Mt. A has made changes since Kelter and Stewart were RAs. Residence Life has added a coordinator position, dealing specifically with student health and wellness. They say they’ve also expanded counselling services, adding mental-health, harm-reduction education, and social worker positions at the school for all students. RA training continues to evolve, too, and now includes crisis intervention and self-care programming. But, in the smaller residences there are now fewer RAs, and the ratio of RAs to students has gone from one RA for every 14 to 20 residents, to one for every 24, meaning RAs are taking on a higher workload in exchange.

Acadia now has a team of residence life coordinators on call to support RAs in crisis 24/7. They also run debriefs to help prevent overwhelm. There are more counselling services available now than there were five years ago, and there are programs specific to RAs from marginalized backgrounds to address additional stressors that they may be experiencing, says Johnstone.
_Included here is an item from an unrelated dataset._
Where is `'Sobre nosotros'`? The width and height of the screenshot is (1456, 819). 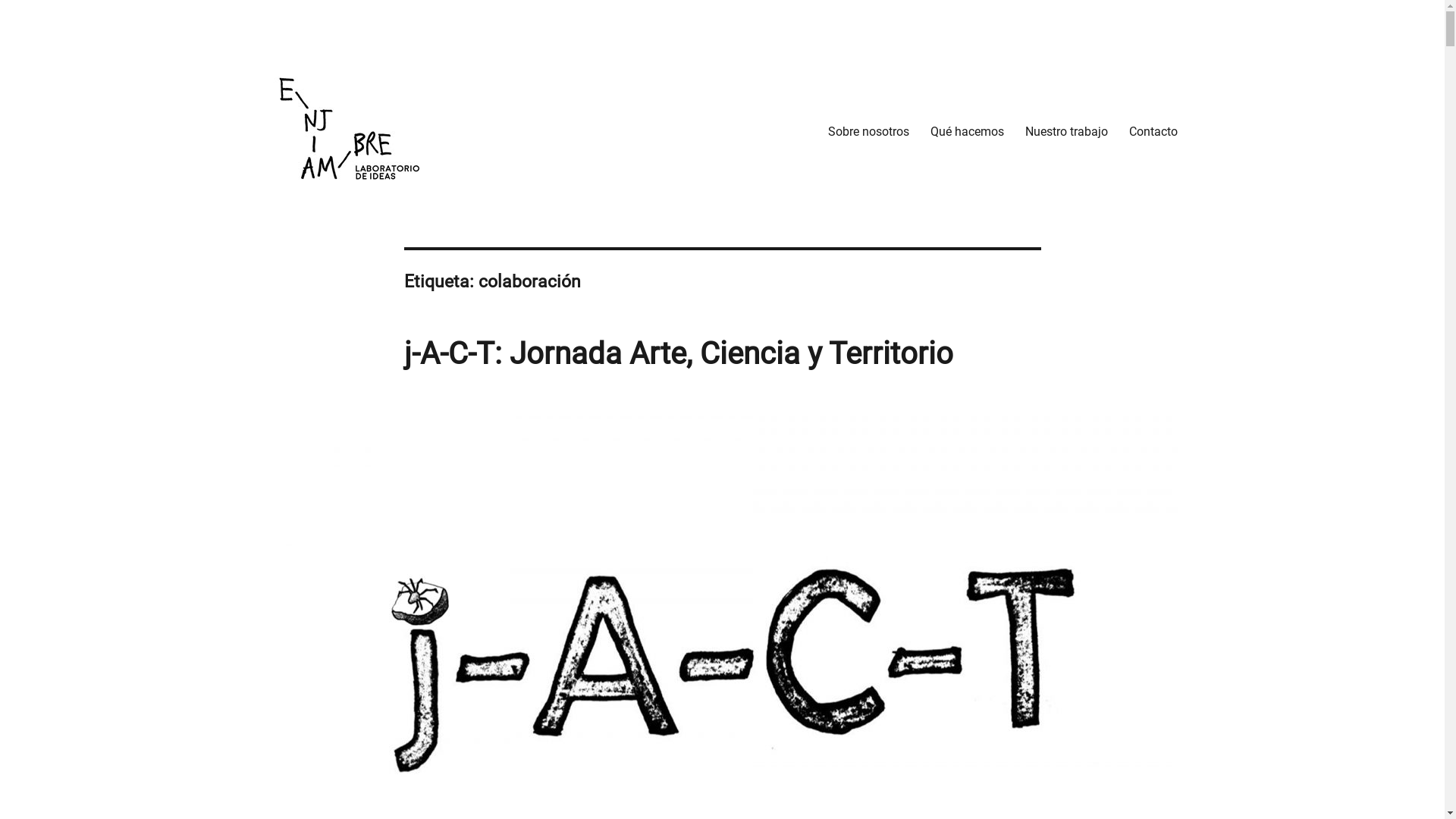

But in light of the ongoing COVID-19 crisis, which has amplified stress in students’ lives, it’s still not enough to ensure a new generation of RAs can fare better than their predecessors, the likes of Alanna Stewart and her fellow RAs. Jennifer Hamilton, executive director of the Canadian Association of College and University Student Services says, “When it comes to health and mental health, this is not a university and college issue. The increase in mental-health issues is a societal concern.” She acknowledges that while schools are stepping up their efforts to support students, without a coordinated approach addressing the gaps in mental health care outside of the post-secondary environment, not much will change.

Ultimately, addressing poor mental health at universities means addressing it in all areas of life, through government policy that prioritizes mental health. The unmanageable load for RAs won’t stop until we tackle the mental-health crisis among young Canadians on all fronts.